There is not a more certain anthelmintic than Carolina pink-root[47]. But as there have been instances of death having followed excessive doses of it, imprudently administered, and as children are often affected by giddiness, stupor, and a redness and pain in the eyes after taking it, I acknowledge that I have generally preferred to it, less certain, but more safe medicines for destroying worms.
3. Of the medicines whose action is compounded of mechanical and chemical qualities, calomel, jalap, and the powder of steel, are the principal.
Calomel, in order to be effectual, must be given in large doses. It is a safe and powerful anthelmintic. Combined with jalap, it often brings away worms when given for other purposes.
Of all the medicines that I have administered, I know of none more safe and certain than the simple preparations of iron, whether they be given in the form of steel-filings or of the rust of iron. If ever they fail of success, it is because they are given in too small doses. I generally prescribe from five to thirty grains every morning, to children between one year, and ten years old; and I have been taught by an old sea-captain, who was cured of a tænia by this medicine, to give from two drachms to half an ounce of it, every morning, for three or four days, not only with safety, but with success.
I shall conclude this essay with the following remarks:
1. Where the action of medicines upon worms in the bowels does not agree exactly with their action upon the earth-worms in the experiments that have been related, it must be ascribed to the medicines being more or less altered by the action of the stomach upon them.
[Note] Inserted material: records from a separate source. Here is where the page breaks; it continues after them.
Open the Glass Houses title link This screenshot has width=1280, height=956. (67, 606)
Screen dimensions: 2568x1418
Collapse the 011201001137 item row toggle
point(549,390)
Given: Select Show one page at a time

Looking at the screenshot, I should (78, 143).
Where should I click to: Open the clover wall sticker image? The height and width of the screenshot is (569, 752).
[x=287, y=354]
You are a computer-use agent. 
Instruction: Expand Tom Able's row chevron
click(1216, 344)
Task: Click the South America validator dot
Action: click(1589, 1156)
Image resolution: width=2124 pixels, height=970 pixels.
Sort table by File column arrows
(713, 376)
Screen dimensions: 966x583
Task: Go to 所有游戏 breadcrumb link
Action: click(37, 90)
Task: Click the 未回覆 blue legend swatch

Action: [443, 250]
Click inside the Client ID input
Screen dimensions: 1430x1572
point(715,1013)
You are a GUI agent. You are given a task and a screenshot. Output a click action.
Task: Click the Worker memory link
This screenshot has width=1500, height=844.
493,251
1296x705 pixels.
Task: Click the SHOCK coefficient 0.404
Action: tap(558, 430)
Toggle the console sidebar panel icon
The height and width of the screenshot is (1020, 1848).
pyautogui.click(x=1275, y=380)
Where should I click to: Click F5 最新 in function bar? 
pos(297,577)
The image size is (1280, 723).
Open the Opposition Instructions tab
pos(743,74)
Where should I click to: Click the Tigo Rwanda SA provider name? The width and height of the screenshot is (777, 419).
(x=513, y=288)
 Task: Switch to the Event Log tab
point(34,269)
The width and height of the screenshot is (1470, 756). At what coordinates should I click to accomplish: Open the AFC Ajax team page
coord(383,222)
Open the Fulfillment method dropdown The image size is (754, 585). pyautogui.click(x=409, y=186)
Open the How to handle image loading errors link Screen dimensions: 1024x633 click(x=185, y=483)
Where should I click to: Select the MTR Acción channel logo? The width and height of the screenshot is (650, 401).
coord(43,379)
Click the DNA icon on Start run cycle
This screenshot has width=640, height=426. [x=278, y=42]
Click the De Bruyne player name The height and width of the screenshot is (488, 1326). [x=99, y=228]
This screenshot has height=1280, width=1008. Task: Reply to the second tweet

I conceive that the superior anthelmintic qualities of pink-root, steel-filings, and calomel (all of which acted but slowly upon the earth-worms compared with many other substances) are in a great degree occasioned by their escaping the digestive powers unchanged, and acting in a concentrated state upon the worms.
2. In fevers attended with anomalous symptoms, which are supposed to arise from worms, I have constantly refused to yield to the solicitations of my patients, to abandon the indications of cure in the fever, and to pursue worms as the principal cause of the disease. While I have adhered steadily to the usual remedies for the different states of fever, in all their stages, I have at the same time blended those remedies occasionally with anthelmintic medicines. In this I have imitated the practice of physicians in many other diseases, in which troublesome and dangerous symptoms are pursued, without seducing the attention from the original disease. The anthelmintic medicines prescribed in these cases, should not be the rust of iron, and common salt, which are so very useful in chronic diseases from worms, but calomel and jalap, and such other medicines as aid in the cure of fevers.
Footnotes:
[40] See the Inquiry into the Diseases of the Indians, p. 19.
[41] Vol. II. of his Epidemics, p. 56.